Friday, December 30, 2005


US Dollar's Fate In 2006 Rides With Rate 'Story'

Reuters takes a look at prospects for the US dollar in 2006. "After a surprise 2005 in which the dollar rose, against the predictions of many analysts, the U.S. currency is likely to fall in 2006. But exactly when and how hard, they say, will depend largely on how the U.S. interest rate story plays out."

"But while the focus on interest rates isn't expected to change, the story itself is. In 2005, the dollar lifted steadily as the Federal Reserve continued raising short term interest rates in the United States, bringing them to 4.25 percent by the end of the year. Rates in the euro zone and Japan, meanwhile, remained largely stagnant. But in 2006, the key for major currency markets will be the end of the Fed's rate raising cycle, and the degree to which the euro zone and Japan will be raising rates."

"Of course, the consensus could be wrong, just as it was a year ago. At the end of 2004, a vast majority of analysts failed to foresee the dollar rising from its multiyear lows hit in December of that year. Indeed, many had expected the dollar to continue plunging in 2005 due to concerns about funding the U.S. current account deficit."

"Of course, it's a different situation now, particularly because the Fed is broadly expected to stop hiking rates in 2006. In addition, the Bank of Japan is expected to finally start tightening its own policy while the European Central Bank, which raised rates by a quarter-point in 2005 to 2.25 percent, is seen increasing its short-term rates at least two more times, although action beyond that remains a question mark."

"Several banks see the dollar appreciating substantially in the months ahead before retreating sharply in the second half. For example, JP Morgan sees the euro falling to $1.16 by the end of March and $1.15 by midyear, before lifting to $1.25 at year end. A few see a bullish 2006 for the U.S. currency. Credit Suisse First Boston and Bank of Tokyo Mitsubishi are some of the banks forecasting a substantially stronger dollar next year."

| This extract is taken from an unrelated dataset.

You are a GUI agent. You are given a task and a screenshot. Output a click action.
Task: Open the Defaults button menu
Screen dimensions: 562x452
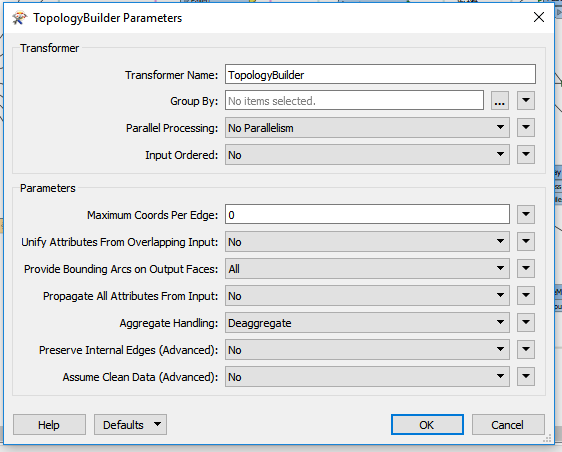point(130,425)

"Largely absent from analysts' outlook for 2006, meanwhile are predictions of any extraordinary performance for Asian currencies, particularly the yen. A year ago, expectations were that the yen and other Asian currencies would be the star performers in 2005, based on a belief that a revaluation of the Chinese yuan would take some competitive pressure off Japan and other Asian nations and make them more comfortable with stronger domestic currencies."

"That prediction turned out to be a bust. Indeed, China revalued modestly, but it barely made a dent in yen's sell-off versus the dollar. For 2006, analysts expect China will allow the yuan to continue edging higher under the country's more flexible currency policy. But they are clearly now more cautious about whether that will necessarily translate into a stronger yen."